• [Textauszug]:
———

Manche Leute haben ein Problem. Manche ein Problempferd. Beides ist aber überhaupt nicht dasselbe, auch wenn die Leute gerne so tun. Denn Problempferde hat ja jeder, der ein Problem mit seinem Pferd hat? Nein, finde ich überhaupt nicht. Da muss mal eine logische Erklärung her.

Also: Problempferde sind Pferde die einen an der Waffel haben – augrund Vorbesitzer, schlechter Haltung, oder geistigem Irrsinn, der grundlos hervorkommt und den Reiter versucht ins Jenseits zu befördern.

Probleme mit dem Pferd haben alle Leute, die sich von ihrem Pferd auf der Nase herumtanzen lassen, die alles mit der Vorgeschichte entschuldigen, auch eindeutig aufmüpfiges Verhalten und nichts, aber auch gar nichts tun, außer mal zu tätscheln, damit das besser wird. Wird es durch streicheln nicht besser, behaupten sie steif und fest, sie hätten aber alles versucht.

Jeder hat mal Probleme mit seinem Pferd. Manchmal ist es ein Respektproblem, manchmal ein Reitproblem, usw. Manchmal sind es total triviale Sachen, manchmal echt nervenzerfetzende (Hänger anyone?). Ich habe seit Neuestem Schmied. Etwas, was mein Pferd kennt und eigentlich nie gestört hat. Jetzt stört der. Das heißt, ich habe ein Problem mit meinem Pferd. Oder mein Pferd mit meinem Schmied. Ist mir auch egal, das Problem nervt. Also muss ich daran arbeiten.

Ein Problempferd bringt den Schmied um, dann den Besitzer, dann sich selber. Die Reihenfolge ist austauschbar. Und es stoppt auch nicht, nur weil man das „Richtige“ tut. Das ist eben das Problem mit Problempferden. Und wisst ihr was? Die sind wirklich verdammt selten. So unberechenbare Monster gibt es wirklich nicht oft. Sie sind nicht daran Schuld, man hat das aus ihnen gemacht – nur wenn ich in die Facebookgruppen dieser Welt schaue, muss ich annehmen, es gibt nur noch solche Pferde.

Denn alle haben immer schon alles versucht, das arme Tier hat es doch schwer, wurde zu früh von der Mutter getrennt, hat beim Bauern nur rumgestanden, wurde nicht gefüttert, usw. Ein vernachlässigtes Pferd, das viel zu wenig Futter bekommen hat, tadele ich zwar nicht unbedingt sofort fürs Naschen – wenn es mich tritt, tu ich das aber sehr wohl.

Das ist wie mit Leuten, die sämtliches Fehlverhalten ihrer Kinder mit schwerer Kindheit entschuldigen. Oder gar ihr eigenes. Ja, wirklich dauernd hatten alle es ganz schwer. Wurden mal in der Schule geärgert (nicht zu verwechseln mit wirklichem Mobbing), haben mal Ärger für eine sechs bekommen und außerdem gab es nie ein Pony zu Weihnachten. Verdammt, ich hatte es echt schwer. Ist es dann okay, wenn ich hingehe und einfach mal Leuten vors Schienbein trete? Probiere ich morgen mal im Aldi.

———

(Gespeicherte Einträge)
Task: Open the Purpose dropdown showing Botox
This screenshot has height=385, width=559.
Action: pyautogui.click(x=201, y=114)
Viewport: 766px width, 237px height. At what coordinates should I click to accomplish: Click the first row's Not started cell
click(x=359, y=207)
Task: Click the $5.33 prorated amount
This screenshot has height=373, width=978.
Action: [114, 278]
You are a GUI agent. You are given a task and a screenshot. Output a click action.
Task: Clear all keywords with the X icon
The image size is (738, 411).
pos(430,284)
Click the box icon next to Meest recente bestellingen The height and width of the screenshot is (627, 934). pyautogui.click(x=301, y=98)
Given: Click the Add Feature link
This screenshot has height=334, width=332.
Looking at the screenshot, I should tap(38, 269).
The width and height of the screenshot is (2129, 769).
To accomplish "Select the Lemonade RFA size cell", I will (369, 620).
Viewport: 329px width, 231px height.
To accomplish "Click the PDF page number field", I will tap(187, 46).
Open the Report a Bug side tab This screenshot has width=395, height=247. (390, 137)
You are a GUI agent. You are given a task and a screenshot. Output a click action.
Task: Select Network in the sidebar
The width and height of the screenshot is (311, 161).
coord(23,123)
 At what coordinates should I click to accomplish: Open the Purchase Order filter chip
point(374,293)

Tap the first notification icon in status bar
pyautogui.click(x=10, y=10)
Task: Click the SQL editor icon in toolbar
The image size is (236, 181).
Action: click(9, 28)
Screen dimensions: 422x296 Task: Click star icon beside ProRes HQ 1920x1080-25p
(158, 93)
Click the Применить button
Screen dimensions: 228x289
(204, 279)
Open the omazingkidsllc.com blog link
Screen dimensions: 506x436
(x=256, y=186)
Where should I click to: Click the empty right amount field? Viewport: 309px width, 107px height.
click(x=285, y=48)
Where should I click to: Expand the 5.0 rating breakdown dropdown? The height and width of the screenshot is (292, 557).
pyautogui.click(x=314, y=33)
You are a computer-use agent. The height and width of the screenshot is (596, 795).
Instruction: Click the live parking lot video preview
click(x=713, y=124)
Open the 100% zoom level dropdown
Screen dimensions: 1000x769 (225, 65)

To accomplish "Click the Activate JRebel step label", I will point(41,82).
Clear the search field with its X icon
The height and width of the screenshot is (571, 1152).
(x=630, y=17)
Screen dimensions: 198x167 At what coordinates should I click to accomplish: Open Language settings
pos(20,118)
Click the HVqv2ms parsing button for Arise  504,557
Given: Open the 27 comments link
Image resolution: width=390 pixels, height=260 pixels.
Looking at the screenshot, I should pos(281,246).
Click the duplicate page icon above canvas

———

• [Aufgabenstellung]:
• 1. Übersetze den Satz „Ein Problempferd bringt den Schmied um, dann den Besitzer, dann sich selber.“ aus dem Textauszug ins Englische.
• 2. Schreibe aus dem Textauszug den Abschnitt von „Ein Problempferd bringt“ bis „noch solche Pferde.“ wortgetreu ab.
Für diese Aufgaben sind die Einträge ohne Bedeutung.

• [Gelöste Aufgaben]:
• 1. A problem horse kills the farrier, then the owner, then itself.

• 2.
Ein Problempferd bringt den Schmied um, dann den Besitzer, dann sich selber. Die Reihenfolge ist austauschbar. Und es stoppt auch nicht, nur weil man das „Richtige“ tut. Das ist eben das Problem mit Problempferden. Und wisst ihr was? Die sind wirklich verdammt selten. So unberechenbare Monster gibt es wirklich nicht oft. Sie sind nicht daran Schuld, man hat das aus ihnen gemacht – nur wenn ich in die Facebookgruppen dieser Welt schaue, muss ich annehmen, es gibt nur noch solche Pferde.